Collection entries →

________________________________________

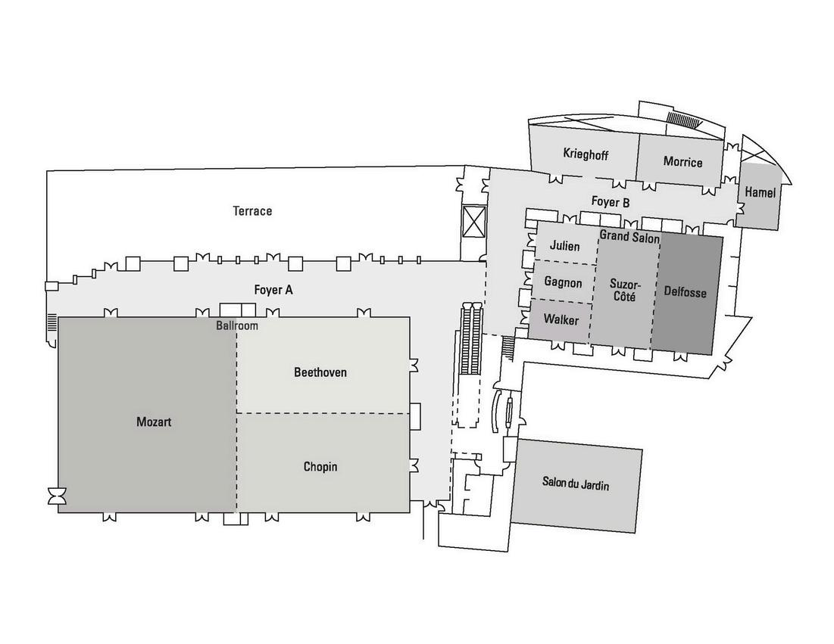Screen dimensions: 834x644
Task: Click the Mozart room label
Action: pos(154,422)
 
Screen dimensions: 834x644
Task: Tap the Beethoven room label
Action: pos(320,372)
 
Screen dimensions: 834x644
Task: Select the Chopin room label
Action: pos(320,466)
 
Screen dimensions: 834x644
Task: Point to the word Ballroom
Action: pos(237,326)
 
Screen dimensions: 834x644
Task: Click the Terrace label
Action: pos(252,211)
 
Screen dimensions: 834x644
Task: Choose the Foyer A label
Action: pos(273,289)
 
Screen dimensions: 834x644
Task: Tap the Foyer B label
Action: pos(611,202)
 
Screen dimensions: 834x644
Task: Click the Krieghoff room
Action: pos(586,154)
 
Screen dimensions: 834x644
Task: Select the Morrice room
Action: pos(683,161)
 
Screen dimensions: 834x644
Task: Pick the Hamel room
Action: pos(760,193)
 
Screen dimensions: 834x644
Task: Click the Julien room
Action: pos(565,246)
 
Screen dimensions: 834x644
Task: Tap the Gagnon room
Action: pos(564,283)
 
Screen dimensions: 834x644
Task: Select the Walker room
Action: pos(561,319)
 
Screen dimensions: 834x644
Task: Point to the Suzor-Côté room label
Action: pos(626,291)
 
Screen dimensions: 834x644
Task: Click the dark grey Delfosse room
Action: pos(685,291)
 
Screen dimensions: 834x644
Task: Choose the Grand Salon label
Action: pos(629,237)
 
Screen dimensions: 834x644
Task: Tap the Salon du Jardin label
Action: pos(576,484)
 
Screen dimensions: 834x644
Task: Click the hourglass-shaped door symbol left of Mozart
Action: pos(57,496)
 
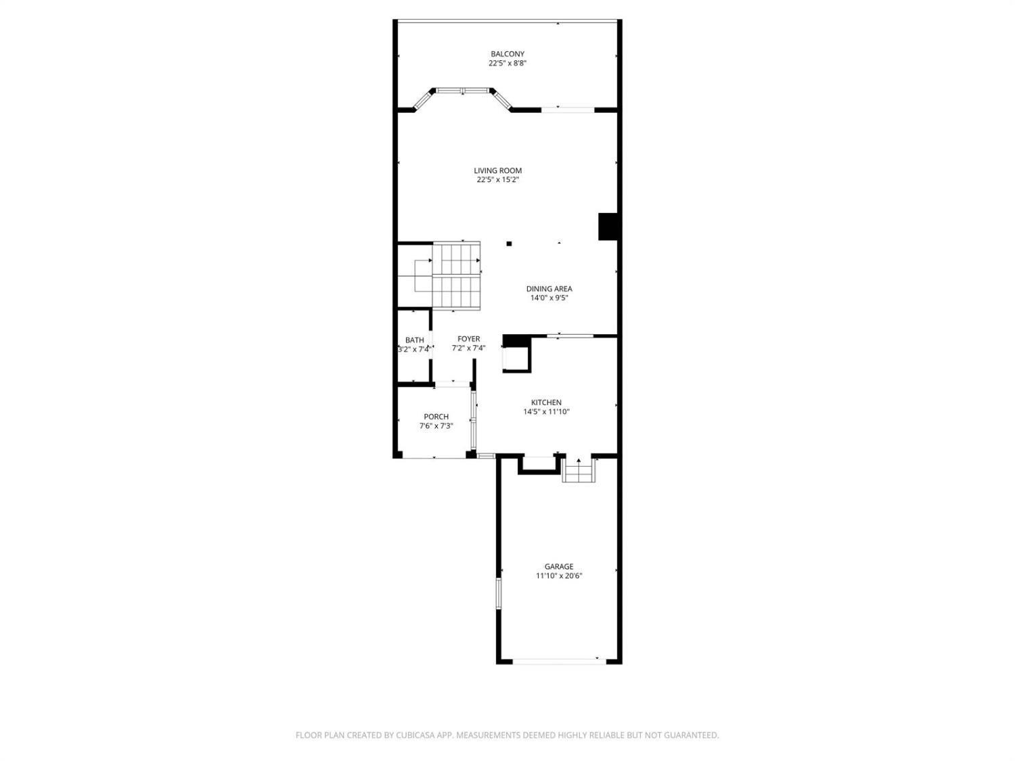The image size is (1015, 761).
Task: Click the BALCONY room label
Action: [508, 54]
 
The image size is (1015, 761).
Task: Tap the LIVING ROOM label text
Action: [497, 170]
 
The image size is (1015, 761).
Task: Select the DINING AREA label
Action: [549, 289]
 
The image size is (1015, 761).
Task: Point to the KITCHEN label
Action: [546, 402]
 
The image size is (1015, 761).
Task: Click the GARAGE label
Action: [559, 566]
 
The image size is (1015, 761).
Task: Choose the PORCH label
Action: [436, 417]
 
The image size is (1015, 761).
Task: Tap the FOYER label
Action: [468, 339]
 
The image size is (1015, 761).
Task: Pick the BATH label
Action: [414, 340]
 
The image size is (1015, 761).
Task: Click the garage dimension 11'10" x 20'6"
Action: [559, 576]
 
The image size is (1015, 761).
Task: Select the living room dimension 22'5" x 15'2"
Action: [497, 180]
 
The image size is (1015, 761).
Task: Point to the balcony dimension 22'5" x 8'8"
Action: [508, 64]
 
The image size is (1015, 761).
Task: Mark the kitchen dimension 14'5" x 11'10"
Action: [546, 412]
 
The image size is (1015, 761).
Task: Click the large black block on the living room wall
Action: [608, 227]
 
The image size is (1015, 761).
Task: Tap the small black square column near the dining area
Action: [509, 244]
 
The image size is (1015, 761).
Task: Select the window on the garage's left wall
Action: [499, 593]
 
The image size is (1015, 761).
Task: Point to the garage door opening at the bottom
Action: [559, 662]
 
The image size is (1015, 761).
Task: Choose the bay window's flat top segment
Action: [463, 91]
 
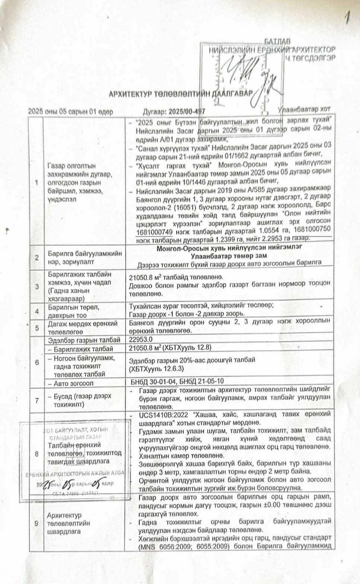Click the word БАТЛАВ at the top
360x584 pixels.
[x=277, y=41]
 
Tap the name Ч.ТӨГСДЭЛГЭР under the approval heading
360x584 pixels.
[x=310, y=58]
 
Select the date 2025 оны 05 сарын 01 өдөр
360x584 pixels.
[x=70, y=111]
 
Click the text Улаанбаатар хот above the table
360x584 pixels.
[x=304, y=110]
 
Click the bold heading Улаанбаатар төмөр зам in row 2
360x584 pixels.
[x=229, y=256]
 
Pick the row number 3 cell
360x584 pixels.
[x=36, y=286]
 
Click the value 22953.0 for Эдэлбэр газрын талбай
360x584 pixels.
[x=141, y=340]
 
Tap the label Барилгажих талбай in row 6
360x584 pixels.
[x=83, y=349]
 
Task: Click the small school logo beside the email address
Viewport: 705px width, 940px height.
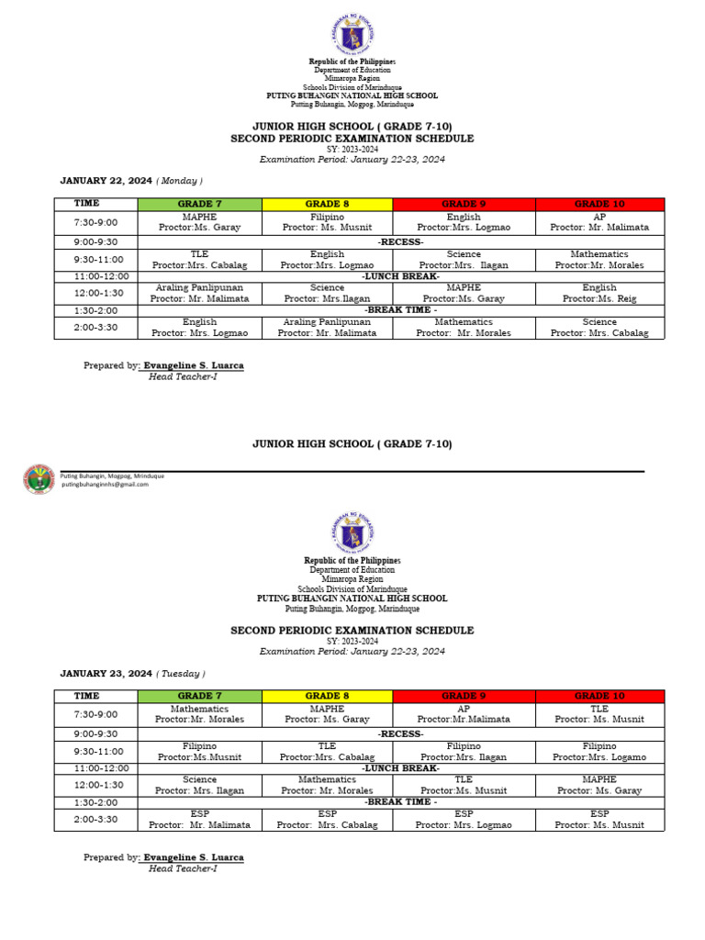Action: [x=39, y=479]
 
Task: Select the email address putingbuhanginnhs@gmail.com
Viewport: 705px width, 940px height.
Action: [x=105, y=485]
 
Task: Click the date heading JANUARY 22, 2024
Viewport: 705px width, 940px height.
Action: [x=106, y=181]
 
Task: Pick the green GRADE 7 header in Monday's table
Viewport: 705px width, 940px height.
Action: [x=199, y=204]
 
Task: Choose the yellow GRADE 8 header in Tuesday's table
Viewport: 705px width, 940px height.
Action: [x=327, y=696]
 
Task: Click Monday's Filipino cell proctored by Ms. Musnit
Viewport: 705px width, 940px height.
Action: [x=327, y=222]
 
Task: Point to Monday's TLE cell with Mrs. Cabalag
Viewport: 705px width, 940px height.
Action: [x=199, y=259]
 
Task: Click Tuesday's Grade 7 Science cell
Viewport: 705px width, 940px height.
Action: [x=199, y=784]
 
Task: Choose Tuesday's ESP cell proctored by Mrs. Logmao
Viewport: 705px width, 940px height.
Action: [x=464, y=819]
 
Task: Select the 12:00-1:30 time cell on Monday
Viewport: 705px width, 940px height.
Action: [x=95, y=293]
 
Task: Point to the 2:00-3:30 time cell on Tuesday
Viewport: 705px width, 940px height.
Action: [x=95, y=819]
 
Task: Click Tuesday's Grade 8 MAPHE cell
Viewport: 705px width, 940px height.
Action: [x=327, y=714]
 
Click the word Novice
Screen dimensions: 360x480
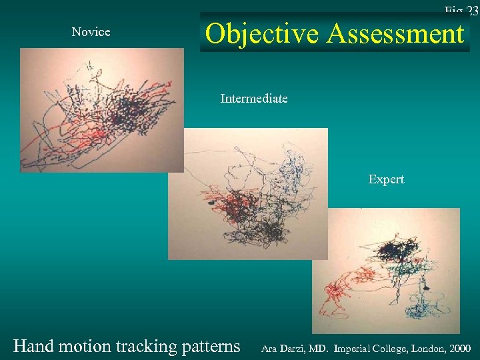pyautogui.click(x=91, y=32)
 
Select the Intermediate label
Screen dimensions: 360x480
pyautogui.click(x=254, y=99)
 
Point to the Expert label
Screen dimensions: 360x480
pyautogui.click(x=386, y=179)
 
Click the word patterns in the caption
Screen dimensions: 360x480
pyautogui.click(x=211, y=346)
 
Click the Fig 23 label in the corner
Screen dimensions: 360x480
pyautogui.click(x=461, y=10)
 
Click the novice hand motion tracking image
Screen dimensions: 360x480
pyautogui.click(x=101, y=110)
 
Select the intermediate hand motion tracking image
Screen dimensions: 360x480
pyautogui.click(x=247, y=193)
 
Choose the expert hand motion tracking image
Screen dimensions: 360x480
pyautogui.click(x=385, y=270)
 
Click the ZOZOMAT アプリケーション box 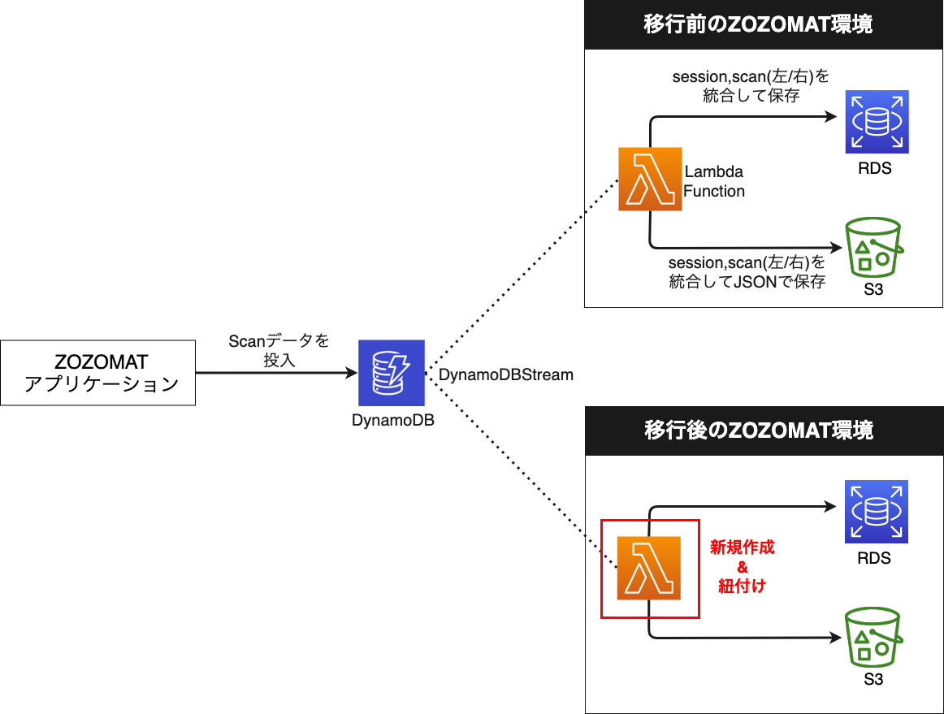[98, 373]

________________________________________

The task → Return the lines above exactly as they appear, from the line with "Task: Choose Tuesday's" up to and including the line with "Action: [x=95, y=819]".

Exercise result →
Task: Choose Tuesday's ESP cell proctored by Mrs. Logmao
Viewport: 705px width, 940px height.
Action: [x=464, y=819]
 
Task: Select the 12:00-1:30 time cell on Monday
Viewport: 705px width, 940px height.
Action: [x=95, y=293]
 
Task: Point to the 2:00-3:30 time cell on Tuesday
Viewport: 705px width, 940px height.
Action: [x=95, y=819]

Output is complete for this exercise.